PROBLEM DETAILS: Print out the records below with nothing altered.
(Beginning of DATA RECORDS)
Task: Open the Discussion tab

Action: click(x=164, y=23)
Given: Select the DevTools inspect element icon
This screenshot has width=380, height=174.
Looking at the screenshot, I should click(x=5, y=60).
(End of DATA RECORDS)
RESULT OF THE TASK:
Task: Open the Discussion tab

Action: click(x=164, y=23)
Given: Select the DevTools inspect element icon
This screenshot has width=380, height=174.
Looking at the screenshot, I should click(x=5, y=60).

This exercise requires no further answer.